Other people are born into farming and decide to diversify into grape growing and winemaking. This is more common than you may imagine, and is indeed what many families did if you go far back enough. The farmers would have been growing food and rearing animals, but also had some grapes from which they made wine. When they realised that wine was more suited to their land, or when they realised that it was maybe more lucrative to grow grapes, they dug up the carrots and planted Cabernet!

And then there are those that the Ghostbusters quote apply to. These are the visionaries, guided by some unknown force that inspires them to leave their normal life behind, commit to back breaking work, stress, unpredictability and where nature becomes their generous benefactor or cruel dictator. They are the first generation winemakers and here are three with VERY different routes to the wine trade.

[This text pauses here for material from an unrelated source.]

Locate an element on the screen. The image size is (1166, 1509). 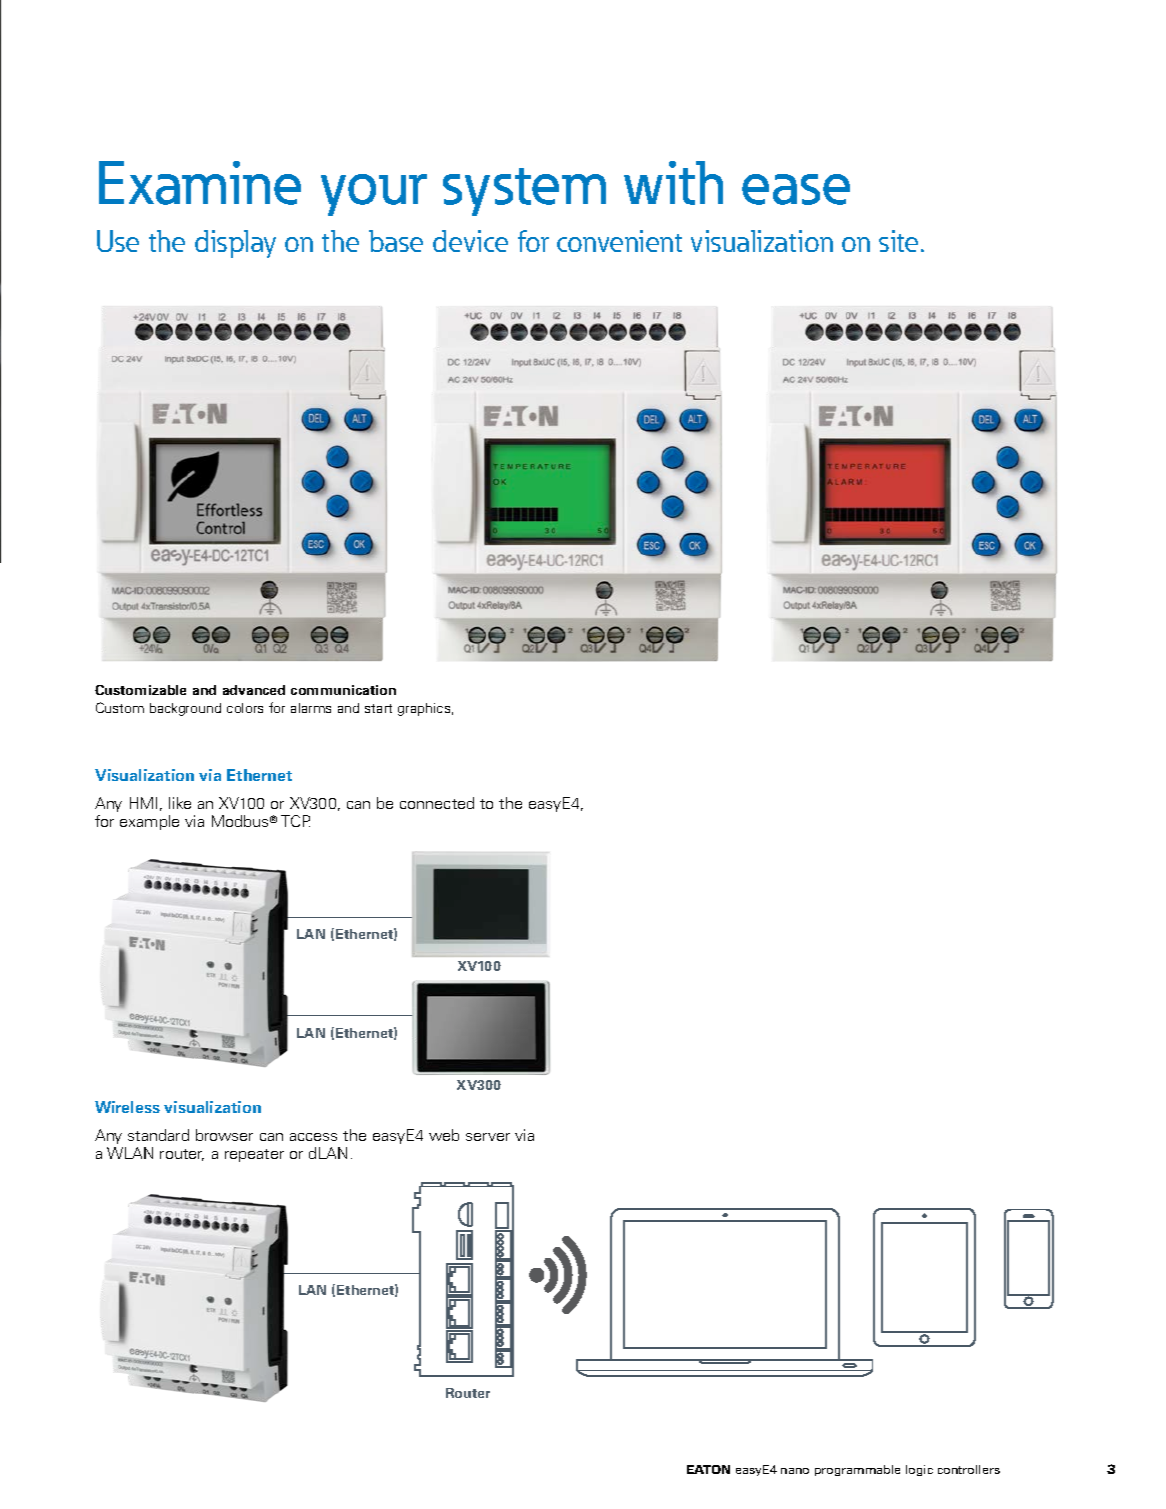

Australian Andrew Nielsen of Le Grappin is one of these – working in publishing, he was inspired by a bottle of Dujac’s Clos de la Roche and went off to get experience in making wine from all around the world. California, Central Otago and Yarra Valley were three of the stops on his educational trip, before Andrew met Patrick Bize in Burgundy and his fate was sealed. Andrew decided he wanted to make wine in Burgundy, but decided that he was all about small parcel wine. This means that some of his wines may only have two barrels made of them, but across the board from his ‘Du Grappin’ range (fun, daily drinkers) to his Premier Cru Beaune Greves, Andrew’s wines show elegance, precision and balance.

Perhaps one of the most famous first generation winemakers is Bo Barrett of Chateau Montelena. His lawyer father, Jim, was brought in as a partner at Montelena when Lee and Helen Paschich bought the Napa property in 1968. Jim assumed 90% control of Montelena just four years later and Bo, already an adult (which is why I consider him a first gen winemaker), was installed as assistant to learn from winemaker Mike Grgich. Their 1973 Chardonnay famously won the Judgement of Paris in 1976, and made the company famous, ultimately resulting in a movie being made of the story starring Alan Rickman as Steven Spurrier and Chris Pine as Bo Barrett.

Finally, there is Peter Crawford. Born into a farming family, he fell in love with Champagne when he and I were running Oddbins in St Andrews in the early 2000s. Drinking Pol Roger with our friend (and first gen winemaker Richard Bray) in the storeroom, his eyes were opened to this fabulous drink and it became his life’s passion. Moving away from the wine trade, he trained as a physiotherapist and being based in London, meant that visiting Champagne was relatively easy and his trips were frequent. Getting to know everyone in Champagne resulted in him establishing a Champagne importing company, but the bug to make something caught him. Returning back to his home in Fife, he started making champagne… but with apples! The Naughton Cider Company is based near Wormit and while his products may carry the name ‘cider’ on the label, they really are wines that happen to be made out of apples! His style is deliberately vinous, using champagne production methods, ageing his wines before release and using a combination of tank and barrel. When you visit his tiny winery you aren’t bombarded with aromas of apples, you get all the aromas of a winery in northern Portugal – furthering the argument that he is a winemaker, not a cidermaker!

On first glance, there is nothing to link these three people. A bombastic Australian publisher, an older American gentleman with a soup-catcher and a Scottish polo player with ‘ham-like forearms’ (a quote from a Daily Mail article on him 7 years ago!) but each one of them were drawn to making wine for a reason. The only question is, "was it fate, was it luck, or was it Karma?